Baseband processing circuity 1308a-b may include a WLAN baseband processing circuitry 1308a and a BT baseband processing circuitry 1308b. The WLAN baseband processing circuitry 1308a may include a memory, such as, for example, a set of RAM arrays in a Fast Fourier Transform or Inverse Fast Fourier Transform block (not shown) of the WLAN baseband processing circuitry 1308a. Each of the WLAN baseband circuitry 1308a and the BT baseband circuitry 1308b may further include one or more processors and control logic to process the signals received from the corresponding WLAN or BT receive signal path of the radio IC circuitry 1306a-b, and to also generate corresponding WLAN or BT baseband signals for the transmit signal path of the radio IC circuitry 1306a-b. Each of the baseband processing circuitries 1308a and 1308b may further include physical layer (PHY) and medium access control layer (MAC) circuitry, and may further interface with a device for generation and processing of the baseband signals and for controlling operations of the radio IC circuitry 1306a-b.

Referring still to FIG. 13, according to the shown embodiment, WLAN-BT coexistence circuitry 1313 may include logic providing an interface between the WLAN baseband circuitry 1308a and the BT baseband circuitry 1308b to enable use cases requiring WLAN and BT coexistence. In addition, a switch 1303 may be provided between the WLAN FEM circuitry 1304a and the BT FEM circuitry 1304b to allow switching between the WLAN and BT radios according to application needs. In addition, although the antennas 1301 are depicted as being respectively connected to the WLAN FEM circuitry 1304a and the BT FEM circuitry 1304b, embodiments include within their scope the sharing of one or more antennas as between the WLAN and BT FEMs, or the provision of more than one antenna connected to each of FEM 1304a or 1304b.

In some embodiments, the front-end module circuitry 1304a-b, the radio IC circuitry 1306a-b, and baseband processing circuitry 1308a-b may be provided on a single radio card, such as wireless radio card 1302. In some other embodiments, the one or more antennas 1301, the FEM circuitry 1304a-b and the radio IC circuitry 1306a-b may be provided on a single radio card. In some other embodiments, the radio IC circuitry 1306a-b and the baseband processing circuitry 1308a-b may be provided on a single chip or integrated circuit (IC), such as IC 1312.

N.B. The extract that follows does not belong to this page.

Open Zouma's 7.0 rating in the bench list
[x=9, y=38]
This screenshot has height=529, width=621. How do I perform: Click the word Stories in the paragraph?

In some embodiments, the wireless radio card 1302 may include a WLAN radio card and may be configured for Wi-Fi communications, although the scope of the embodiments is not limited in this respect. In some of these embodiments, the radio architecture 105A, 105B may be configured to receive and transmit orthogonal frequency division multiplexed (OFDM) or orthogonal frequency division multiple access (OFDMA) communication signals over a multicarrier communication channel. The OFDM or OFDMA signals may comprise a plurality of orthogonal subcarriers.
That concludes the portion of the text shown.